** Opening GIVEN DATA block **

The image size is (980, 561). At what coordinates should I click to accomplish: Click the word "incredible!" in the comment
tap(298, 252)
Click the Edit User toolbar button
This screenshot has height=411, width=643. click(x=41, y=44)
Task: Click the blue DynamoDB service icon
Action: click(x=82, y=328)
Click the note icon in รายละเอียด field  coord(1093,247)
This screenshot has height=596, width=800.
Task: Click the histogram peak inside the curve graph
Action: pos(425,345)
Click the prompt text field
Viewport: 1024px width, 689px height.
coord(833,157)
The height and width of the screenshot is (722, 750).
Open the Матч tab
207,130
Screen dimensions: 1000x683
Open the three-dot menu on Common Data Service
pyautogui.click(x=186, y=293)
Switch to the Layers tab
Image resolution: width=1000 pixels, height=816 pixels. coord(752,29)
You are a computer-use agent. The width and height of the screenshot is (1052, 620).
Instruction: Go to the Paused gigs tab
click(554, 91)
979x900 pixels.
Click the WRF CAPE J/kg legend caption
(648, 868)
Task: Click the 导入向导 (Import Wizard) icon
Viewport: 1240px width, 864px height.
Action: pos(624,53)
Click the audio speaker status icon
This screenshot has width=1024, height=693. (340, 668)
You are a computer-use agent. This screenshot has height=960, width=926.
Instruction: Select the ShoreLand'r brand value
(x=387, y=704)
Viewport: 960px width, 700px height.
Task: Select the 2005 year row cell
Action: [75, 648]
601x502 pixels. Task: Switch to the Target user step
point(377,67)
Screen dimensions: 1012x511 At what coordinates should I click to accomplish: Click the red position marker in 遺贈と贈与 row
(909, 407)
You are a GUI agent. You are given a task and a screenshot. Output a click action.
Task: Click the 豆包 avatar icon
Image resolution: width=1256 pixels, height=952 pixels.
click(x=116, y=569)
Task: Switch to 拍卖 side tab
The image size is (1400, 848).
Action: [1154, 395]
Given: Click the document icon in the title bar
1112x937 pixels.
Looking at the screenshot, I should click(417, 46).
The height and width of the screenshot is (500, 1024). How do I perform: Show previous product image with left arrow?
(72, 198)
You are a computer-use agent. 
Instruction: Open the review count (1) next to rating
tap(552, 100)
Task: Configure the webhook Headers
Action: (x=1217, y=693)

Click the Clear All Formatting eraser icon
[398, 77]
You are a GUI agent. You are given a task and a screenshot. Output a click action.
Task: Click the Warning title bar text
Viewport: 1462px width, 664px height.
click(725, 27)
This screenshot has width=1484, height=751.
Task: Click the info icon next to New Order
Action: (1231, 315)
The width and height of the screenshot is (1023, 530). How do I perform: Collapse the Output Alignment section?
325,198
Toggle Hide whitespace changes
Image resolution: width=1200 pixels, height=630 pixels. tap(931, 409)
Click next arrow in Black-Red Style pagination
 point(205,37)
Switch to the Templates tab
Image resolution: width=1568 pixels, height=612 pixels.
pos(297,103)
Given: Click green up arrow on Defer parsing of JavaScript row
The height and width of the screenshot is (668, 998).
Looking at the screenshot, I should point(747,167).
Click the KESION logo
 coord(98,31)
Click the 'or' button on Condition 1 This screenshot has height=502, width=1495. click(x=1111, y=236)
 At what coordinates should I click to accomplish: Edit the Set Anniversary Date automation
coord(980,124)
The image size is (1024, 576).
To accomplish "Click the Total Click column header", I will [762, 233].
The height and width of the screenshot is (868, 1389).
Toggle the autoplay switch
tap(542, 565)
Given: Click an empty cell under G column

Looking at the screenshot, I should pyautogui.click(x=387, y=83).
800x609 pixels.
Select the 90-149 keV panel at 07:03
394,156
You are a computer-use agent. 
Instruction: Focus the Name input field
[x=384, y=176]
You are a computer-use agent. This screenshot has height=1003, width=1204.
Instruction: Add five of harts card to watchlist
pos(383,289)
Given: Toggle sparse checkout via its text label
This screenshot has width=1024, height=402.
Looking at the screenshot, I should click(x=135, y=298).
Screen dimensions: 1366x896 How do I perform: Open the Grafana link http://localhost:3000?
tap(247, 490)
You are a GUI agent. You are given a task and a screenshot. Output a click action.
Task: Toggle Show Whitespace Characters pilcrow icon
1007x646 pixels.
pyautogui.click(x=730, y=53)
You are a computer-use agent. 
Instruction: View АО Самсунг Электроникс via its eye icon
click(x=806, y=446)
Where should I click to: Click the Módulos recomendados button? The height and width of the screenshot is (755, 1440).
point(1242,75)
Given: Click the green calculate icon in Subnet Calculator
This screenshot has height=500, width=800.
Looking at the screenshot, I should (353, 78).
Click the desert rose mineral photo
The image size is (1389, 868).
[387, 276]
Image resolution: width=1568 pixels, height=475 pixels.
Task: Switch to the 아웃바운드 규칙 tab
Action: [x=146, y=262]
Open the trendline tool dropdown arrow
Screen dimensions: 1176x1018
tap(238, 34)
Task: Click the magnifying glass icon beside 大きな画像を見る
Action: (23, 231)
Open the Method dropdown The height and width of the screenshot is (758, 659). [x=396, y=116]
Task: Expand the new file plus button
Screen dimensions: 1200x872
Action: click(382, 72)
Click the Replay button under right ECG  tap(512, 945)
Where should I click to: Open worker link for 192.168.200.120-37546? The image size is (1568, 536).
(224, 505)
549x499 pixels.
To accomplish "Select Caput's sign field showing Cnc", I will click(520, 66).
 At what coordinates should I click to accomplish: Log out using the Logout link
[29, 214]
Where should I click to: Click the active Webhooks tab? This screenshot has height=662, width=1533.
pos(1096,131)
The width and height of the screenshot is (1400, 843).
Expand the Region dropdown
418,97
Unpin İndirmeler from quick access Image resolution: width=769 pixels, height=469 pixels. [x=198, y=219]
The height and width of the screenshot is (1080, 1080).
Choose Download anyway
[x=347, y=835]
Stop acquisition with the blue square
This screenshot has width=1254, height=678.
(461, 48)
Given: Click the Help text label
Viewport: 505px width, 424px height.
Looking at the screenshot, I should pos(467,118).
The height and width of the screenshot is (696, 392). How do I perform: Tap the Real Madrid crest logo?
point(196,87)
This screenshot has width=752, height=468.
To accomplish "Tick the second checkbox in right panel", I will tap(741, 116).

** Closing GIVEN DATA block **

= WORK ORDER =
Using the records above, find and show each line with the string "right".

= EXERCISE SOLUTION =
Click the Replay button under right ECG  tap(512, 945)
To accomplish "Tick the second checkbox in right panel", I will tap(741, 116).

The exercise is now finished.